I have been taking care of my ill grandmother since 2011. I always found myself becoming angry at my family because they weren’t there for her as often as me. At times, I would get jealous when I heard family members were traveling and doing what they wanted, when they wanted. It caused me to have some type of resentment towards them, and view them as selfish beings.
Now that I look at it, it wasn’t even worth getting mad over. I used to ask the same questions over and over again; “Why can’t they don’t do this?” and “Why can’t they don’t do that?” My mother would always say, “Well, you weren’t obligated to take on this responsibility Tiearra!” And I would respond, “If not me, then who?”
I had to do some deep meditation and I’ve come to the realization of things; I’m not in this by myself. My other grandmother has been right there next to me, helping me take care of my ill grandmother. She used to say, “Just let me help you! You can’t do all of this by yourself!” and I would say, “It’s not your responsibility! It’s mines!” I would say to myself “What does it look like having my grandmother take care of my other grandmother? I’m the granddaughter! That’s my job!” But I thought about it and said to myself, “Let her help.” Immediately after I granted her the permission to help, she took over her position a little bit too much. Every 5 minutes, “Did you feed your grandmother?” “Did you wash your grandmother’s clothes?” It’s like Gosh! You would’ve thought she had one eyeball and one leg!

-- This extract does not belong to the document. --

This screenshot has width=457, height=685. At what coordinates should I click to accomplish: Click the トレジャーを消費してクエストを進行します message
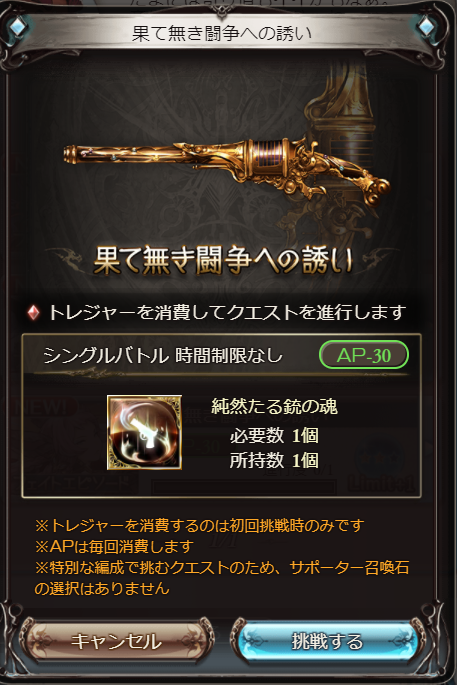pos(227,312)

At times, I was so stressed. One night I was at the red light, and I just broke down emotionally. My grandmother and my uncle, who happens to have asperger’s, were getting kicked out of their apartment the next day, and I had to find them a place to stay immediately. I did not want to see them on the streets.

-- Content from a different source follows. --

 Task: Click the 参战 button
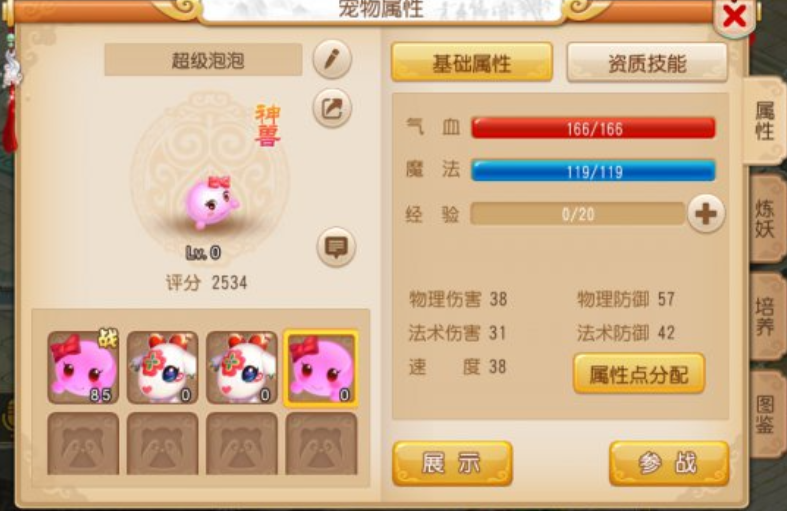(669, 463)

I said to myself,” I can’t do this! This is overwhelming.” I started to cry uncontrollably. This homeless man walked up to my window at the red light begging for change. I just looked at him and shook my head. Everything he was saying seemed like a foreign language to me. I had tears flowing down my face, and was just looking at him with this blank stare. I wasn’t in the mood to be bothered. The light turned green, and I pulled off. I drove about 2 blocks, then something told me to pull over. I looked in my rear view mirror and noticed the old man limping down the street towards my car. He finally came to the passenger window. I rolled the window halfway down, and put my face in my hand. I didn’t want him to ask me what was wrong. He didn’t even bother to ask (LOL). He saw me with my face in my hand, but began to beg anyway. All I heard were words; I wasn’t even looking at him.
[Homeless Man] Ms. Can you help me out please? I’m trying to get something to eat. I haven’t eaten in four days. All I need is like $1 so I can buy some packs of noodles until I get my disability check. I live around the corner. I’ll pay you back! Ms. Please! I have a cell phone see! (more…)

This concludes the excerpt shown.